The most straightforward solution is to simply make every action "legal", but implementing a consistent, deterministic mapping from potentially illegal actions to different legal actions. Whenever the PPO implementation you are using selects an illegal action, you simply replace it with the legal action that it maps to. Your PPO algorithm can then still update itself as if the illegal action were selected (the illegal action simply becomes like... a "nickname" for the legal action instead).
For example, in the situation you describe:
- 2 actions (0 and 1) are always available
- 2 actions (2 and 3) are only available when the internal_state == 0
- 1 action (4) is only available when the internal_state == 1
In cases where internal_state == 0
, if action 4
was selected (an illegal action), you can always swap it out for one of the other actions and play that one instead. It doesn't really matter (theoretically) which one you pick, as long as you're consistent about it. The algorithm doesn't have to know that it picked an illegal action, whenever it picks that same illegal action in the future again in similar states it will consistently get mapped to the same legal action instead, so you just reinforce according to that behaviour.
The solution described above is very straightforward, probably the most simple to implement, but of course it... "smells" a bit "hacky". A cleaner solution would involve a step in the Network that sets the probability outputs of illegal actions to $0$, and re-normalizes the rest to sum up to $1$ again. This requires much more care to make sure that your learning updates are still performed correctly though, and is likely a lot more complex to implement on top of an existing framework like Tensorforce (if not already somehow supported in there out of the box).
For the first "solution", I wrote above that it does not matter "theoretically" how you choose you mapping. I absolutely do expect your choices here will have an impact on learning speed in practice though. This is because, in the initial stages of your learning process, you'll likely have close-to-random action selection. If some actions "appear multiple times" in the outputs, they will have a greater probability of being selected with the initial close-tor-andom action selection. So, there will be an impact on your initial behaviour, which has an impact on the experience that you collect, which in turn also has an impact on what you learn.

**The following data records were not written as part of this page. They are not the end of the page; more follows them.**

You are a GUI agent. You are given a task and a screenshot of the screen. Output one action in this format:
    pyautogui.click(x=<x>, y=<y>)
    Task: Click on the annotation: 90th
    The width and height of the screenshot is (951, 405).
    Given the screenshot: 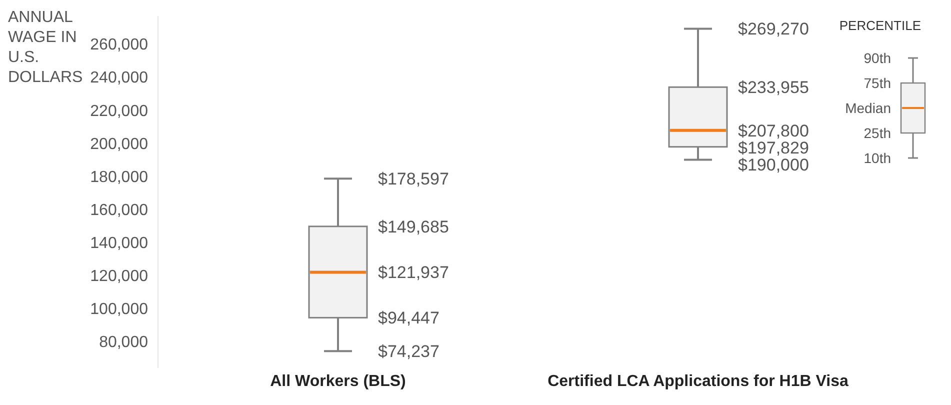 What is the action you would take?
    pyautogui.click(x=878, y=58)
    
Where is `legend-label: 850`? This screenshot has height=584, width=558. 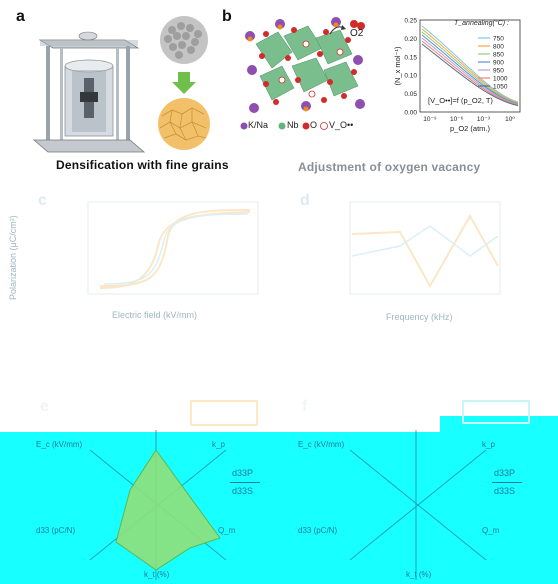 legend-label: 850 is located at coordinates (498, 54).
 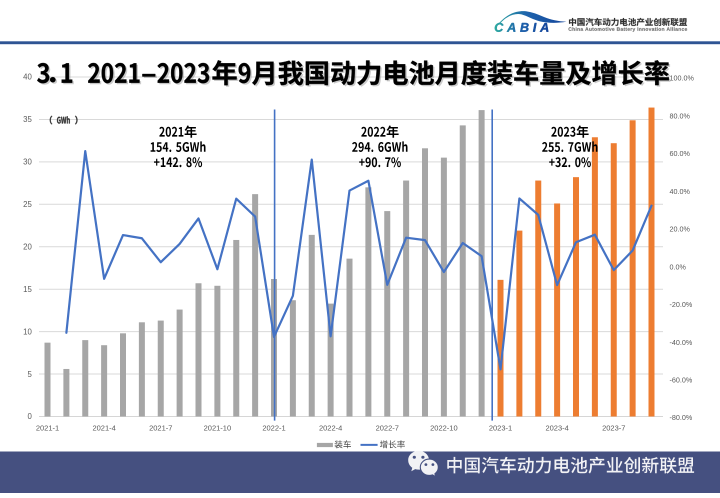 What do you see at coordinates (682, 418) in the screenshot?
I see `svg-text: -80.0%` at bounding box center [682, 418].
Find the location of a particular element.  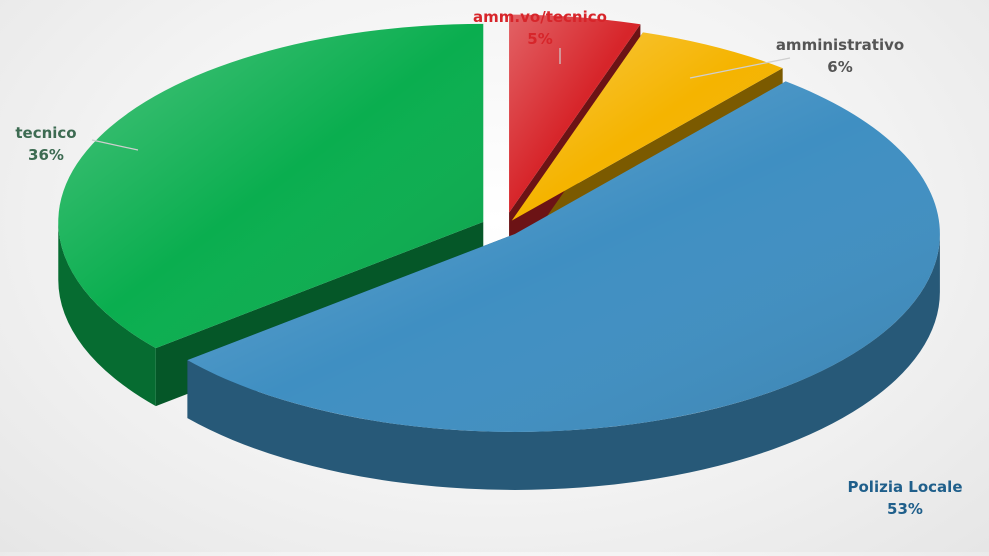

I certainly expect it will be beneficial for performance if you can include input feature(s) for the internal_state
variable.
If some legal actions can be identified that are somehow "semantically close" to certain illegal actions, it could also be beneficial for performance to specifically connect those "similar" actions in the "mapping" from illegal to legal actions if you choose to go with that solution. For example, if you have a "jump forwards" action that becomes illegal in states where the ceiling is very low (because you'd bump your head), it may be better to map that action to a "move forwards" action (which is still kind of similar, they're both going forwards), than it would be to map it to a "move backwards" action. This idea of "similar" actions will only be applicable to certain domains though, in some domains there may be no such similarities between actions.